Nextera (Transposase Sequence), TruSight, AmpliSeq, stranded total/mRNA Prep, Ribo-Zero Plus: CTGTCTCTTATACACATCT
TruSeq (Universal) Adapter with A prefix due to 3' primer A-tailing : AGATCGGAAGAGC
TruSeq full length DNA & RNA R1: AGATCGGAAGAGCACACGTCTGAACTCCAGTCA R2: AGATCGGAAGAGCGTCGTGTAGGGAAAGAGTGT
TruSeq full length DNA MethC R1: AGATCGGAAGAGCACACGTCTGAAC R2: AGATCGGAAGAGCGTCGTGTAGGGA
TruSeq Small RNA 3': TGGAATTCTCGGGTGCCAAGG
TruSeq Small RNA 5': GTTCAGAGTTCTACAGTCCGACGATC
Ovation Methyl-Seq R1: AGATCGGAAGAGC R2: AAATCAAAAAAAC
Tiny example pipeline to perform gene fusion detection and differential -and coexpression expression analyses plus gene ontology enrichment. Check out further pre-compiled pipelines for peak calling from *IP-Seq experiments and differential expression- and methylation analysis from RNA-Seq data, RRBS/WGBS respectively (rippchen) or for multiple variant calling options from Exome-Seq/WGS/RNA-Seq data including GATK best-practices in an optimized, parallelized fashion (muvac).
source <path/of/installation>/latest/bashbone/activate.sh -c true
genome=<path/to/fasta>
genomeidx=<path/to/segemehl.idx>
gtf=<path/to/gtf>
declare -a fastqs=(<path/to/fastq/files> [..<path/to/fastq/files])) # can be compressed
threads=16
memory=64000
declare -a adapter
preprocess::fastqc -t $threads -M $memory -o results/qualities/raw -a adapter -1 fastqs
preprocess::trimmomatic -t $threads -M $memory -o results/trimmed -1 fastqs
preprocess::cutadapt -t $threads -o results/adapterclipped -a adapter -1 fastqs
preprocess::rcorrector -t $threads -o results/corrected -1 fastqs
preprocess::sortmerna -t $threads -o results/rrnafiltered -1 fastqs
fragmentsize=200
fusions::arriba -t $threads -g $genome -a $gtf -o results/fusions -f $fragmentsize -1 fastqs
fusions::starfusion -t $threads -g $genome -g $gtf -o results/fusions -1 fastqs
declare -a mapped
alignment::segemehl -t $threads -g $genome -x $genomeidx -o results/mapped -1 fastqs -r mapped
alignment::postprocess -j uniqify -t $threads -o results/mapped -r mapped
alignment::postprocess -r sort -t $threads -o results/mapped -r mapped
declare -A strandness
alignment::inferstrandness -t $threads -g $gtf -r mapped -x strandness
quantify::featurecounts -t $threads -M $memory -g $gtf -o results/counted -r mapped -x strandness
quantify::tpm -t $threads -g $gtf -o results/counted -r mapped
declare -a comparisons=(<path/to/sample-info/files> [..<path/to/sample-info/files>])

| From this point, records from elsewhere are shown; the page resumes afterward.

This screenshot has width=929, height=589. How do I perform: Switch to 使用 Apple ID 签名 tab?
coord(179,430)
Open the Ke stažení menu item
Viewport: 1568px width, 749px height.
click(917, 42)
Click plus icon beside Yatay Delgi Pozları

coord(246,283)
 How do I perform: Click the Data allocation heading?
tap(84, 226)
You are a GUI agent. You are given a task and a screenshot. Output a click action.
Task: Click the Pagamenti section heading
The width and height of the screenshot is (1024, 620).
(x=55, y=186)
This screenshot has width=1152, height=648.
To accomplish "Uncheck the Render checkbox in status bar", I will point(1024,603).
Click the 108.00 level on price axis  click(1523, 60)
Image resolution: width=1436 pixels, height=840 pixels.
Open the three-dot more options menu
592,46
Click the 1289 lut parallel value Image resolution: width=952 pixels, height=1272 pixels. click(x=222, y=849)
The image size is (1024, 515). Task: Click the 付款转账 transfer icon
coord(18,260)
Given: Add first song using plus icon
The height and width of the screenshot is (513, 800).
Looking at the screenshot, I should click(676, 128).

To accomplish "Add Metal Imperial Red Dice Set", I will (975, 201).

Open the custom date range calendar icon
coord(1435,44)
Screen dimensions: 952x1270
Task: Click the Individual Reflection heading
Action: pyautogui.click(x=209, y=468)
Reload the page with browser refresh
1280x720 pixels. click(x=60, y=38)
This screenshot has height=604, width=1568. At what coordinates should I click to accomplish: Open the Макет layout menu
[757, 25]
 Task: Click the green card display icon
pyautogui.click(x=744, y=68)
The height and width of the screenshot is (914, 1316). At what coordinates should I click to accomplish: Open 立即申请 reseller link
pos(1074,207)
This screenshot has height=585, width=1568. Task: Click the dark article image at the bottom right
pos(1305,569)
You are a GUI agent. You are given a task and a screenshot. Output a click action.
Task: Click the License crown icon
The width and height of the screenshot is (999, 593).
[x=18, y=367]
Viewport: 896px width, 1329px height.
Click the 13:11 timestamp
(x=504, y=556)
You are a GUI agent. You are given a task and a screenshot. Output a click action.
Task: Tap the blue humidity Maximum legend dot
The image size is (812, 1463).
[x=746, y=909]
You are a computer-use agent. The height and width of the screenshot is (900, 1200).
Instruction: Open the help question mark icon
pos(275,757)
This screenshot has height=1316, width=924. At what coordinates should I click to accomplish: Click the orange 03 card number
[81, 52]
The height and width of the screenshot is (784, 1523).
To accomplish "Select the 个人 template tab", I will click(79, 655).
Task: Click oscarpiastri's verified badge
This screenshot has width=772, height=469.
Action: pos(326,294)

expression::diego -t $threads -g $gtf -c comparisons -i results/counted -o results/diffexonjunctions -r mapped -x strandness
expression::deseq -t $threads -g $gtf -c comparisons -i results/counted -o results/diffgenes -r mapped
expression::join_deseq -t $threads -g $gtf -c comparisons -i results/counted -j results/diffgenes -o results/counted
cluster::coexpression -t $threads -M $memory -g $gtf -i results/counted -o results/coexpressed -r mapped
go=<path/to/gtf.go>
enrichment::go -t $threads -r mapper -c comparisons -l coexpressions -g $go -i results/deseq
In some rare cases a glibc pthreads bug (https://sourceware.org/bugzilla/show_bug.cgi?id=23275) may cause pigz failures (internal threads error
) and premature termination of tools leveraging on it e.g. Cutadapt and pigz. One can circumvent this by making use of a newer glibc version, an alternative pthreads library e.g. compiled without lock elision via LD_PRELOAD
or by using the statically compiled pigz binary shipped with bashbone.
LD_PRELOAD=</path/to/no-elision/libpthread.so.0> <command>
Bashbone is a continuously developed library and actively used in my daily work. As a single developer it may take me a while to fix errors and issues. Feature requests cannot be handled so far, but I am happy to receive pull request.